Exercise materials: Begin
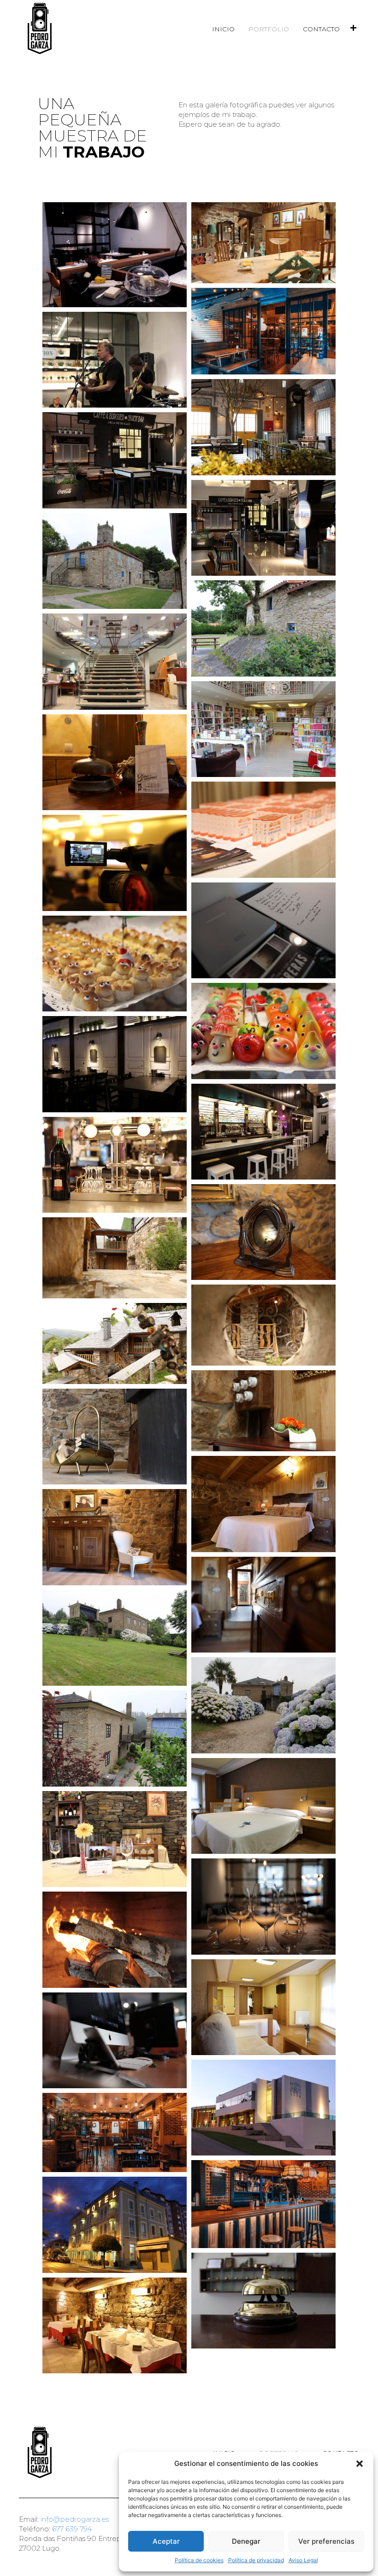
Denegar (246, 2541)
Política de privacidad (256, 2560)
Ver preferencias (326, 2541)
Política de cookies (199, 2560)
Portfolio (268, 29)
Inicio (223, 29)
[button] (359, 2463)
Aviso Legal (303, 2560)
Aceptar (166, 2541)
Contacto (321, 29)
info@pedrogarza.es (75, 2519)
Exercise materials: End
Exercise materials: Begin
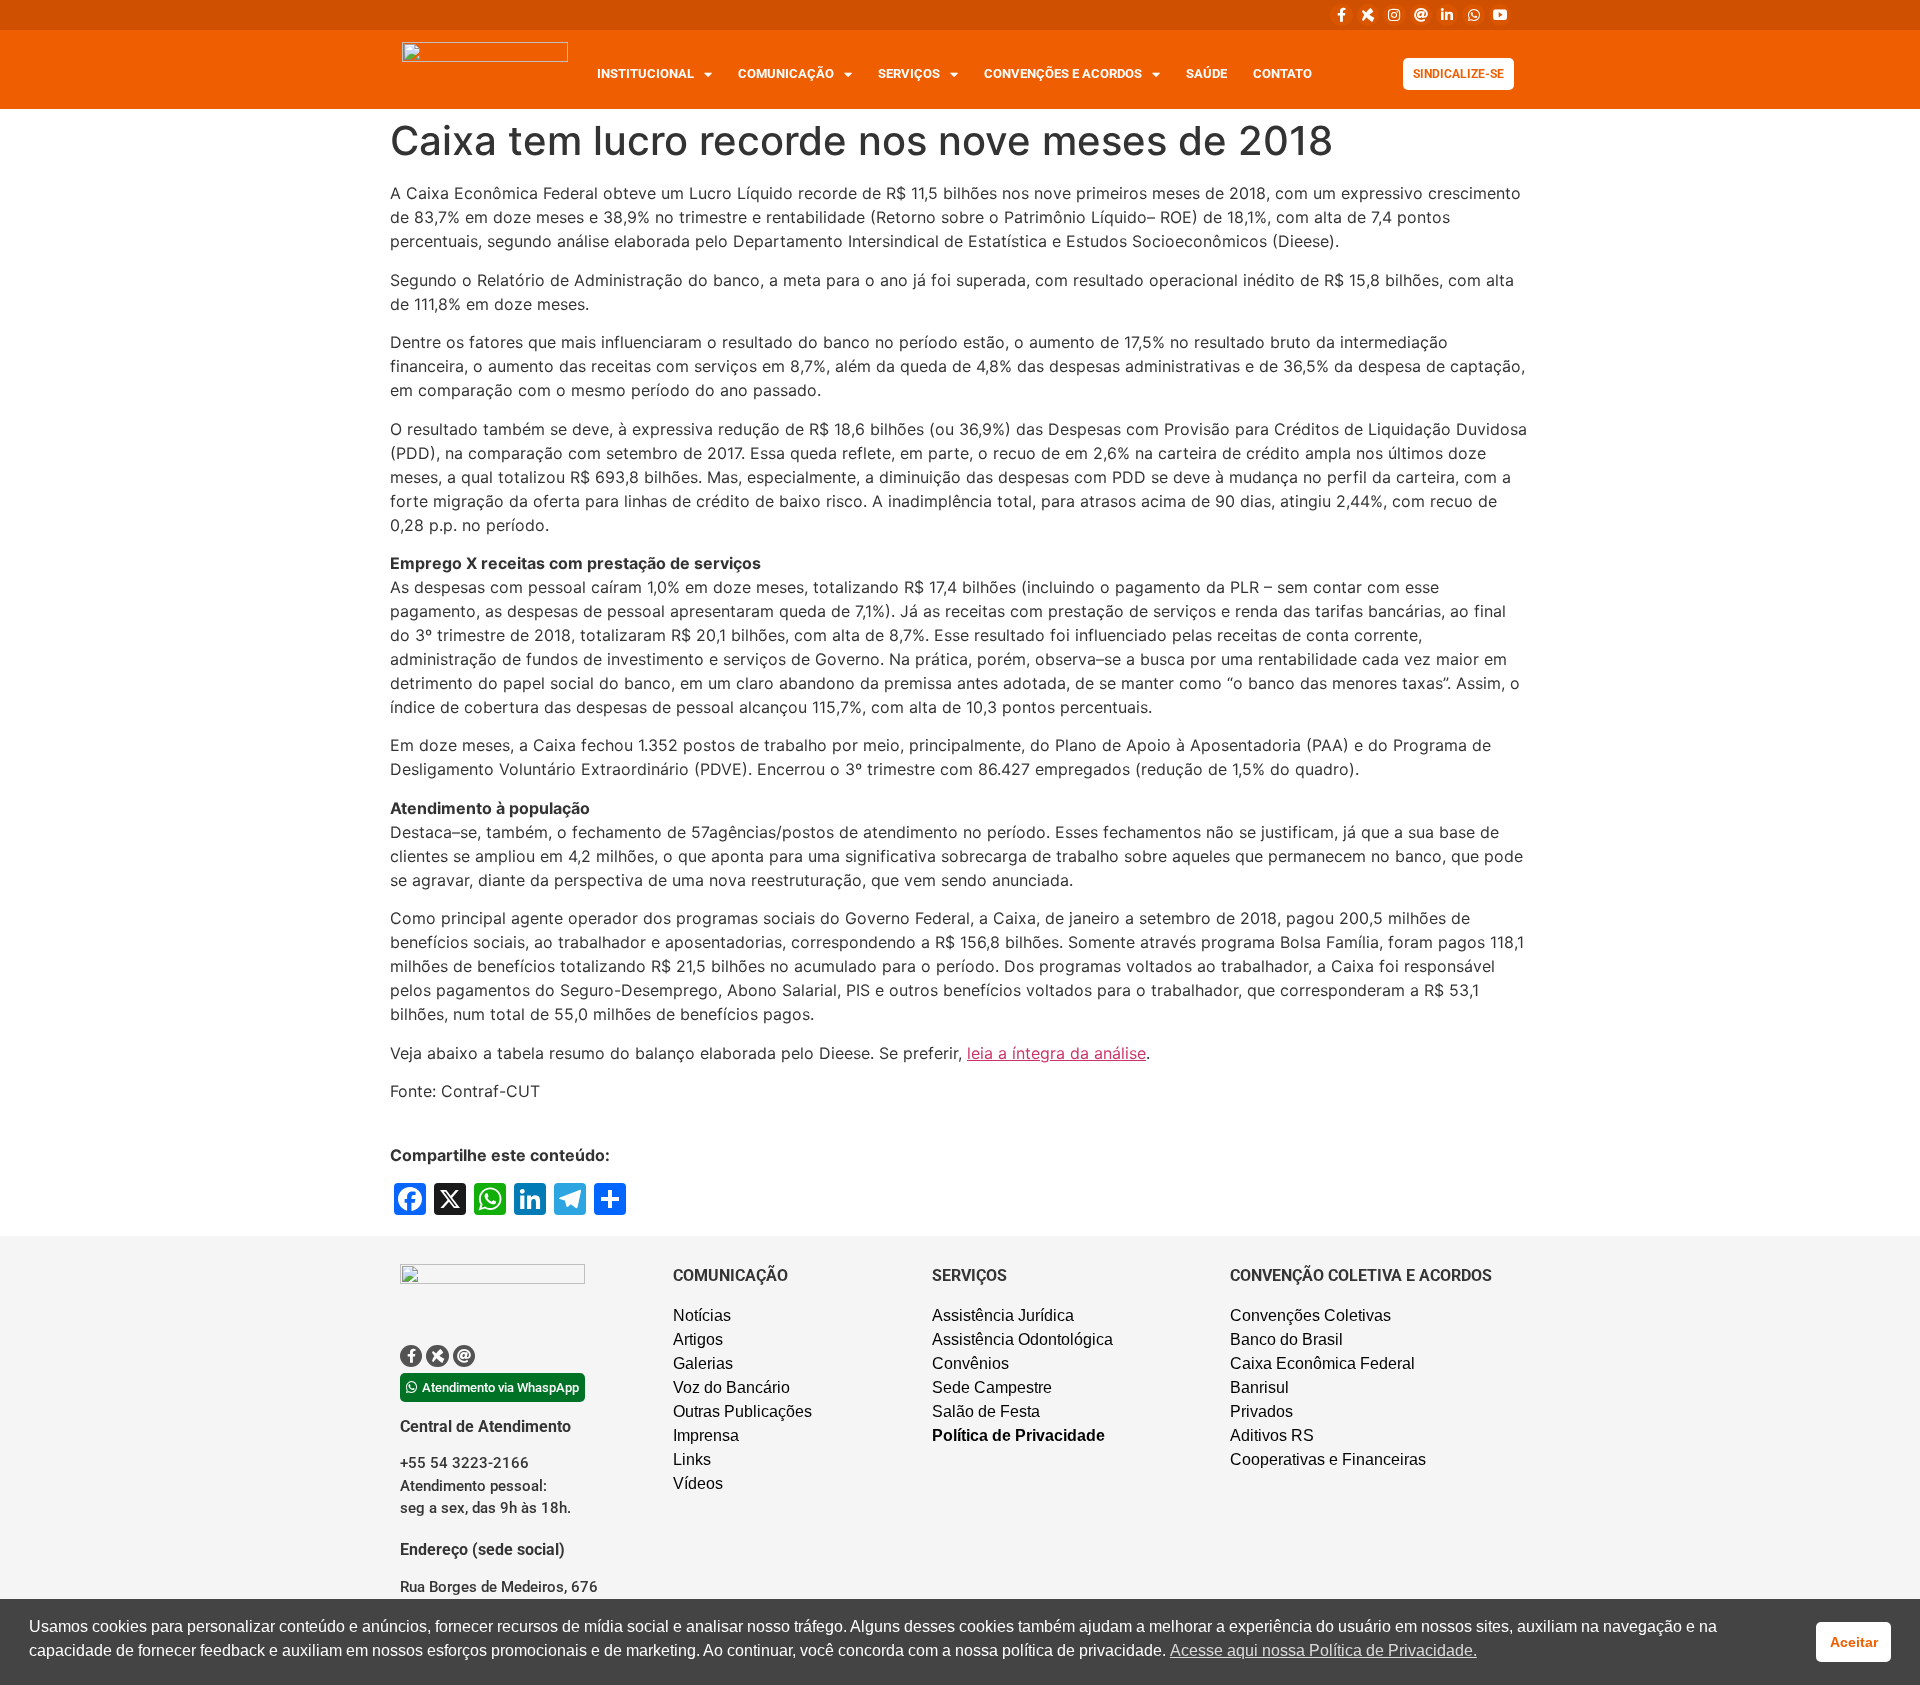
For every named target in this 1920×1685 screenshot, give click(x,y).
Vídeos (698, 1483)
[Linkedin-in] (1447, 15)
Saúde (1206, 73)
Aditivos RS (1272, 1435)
Exercise materials: End
Filter the material for the word "Política" and copy each matching line.

Política de privacidad (256, 2560)
Política de cookies (199, 2560)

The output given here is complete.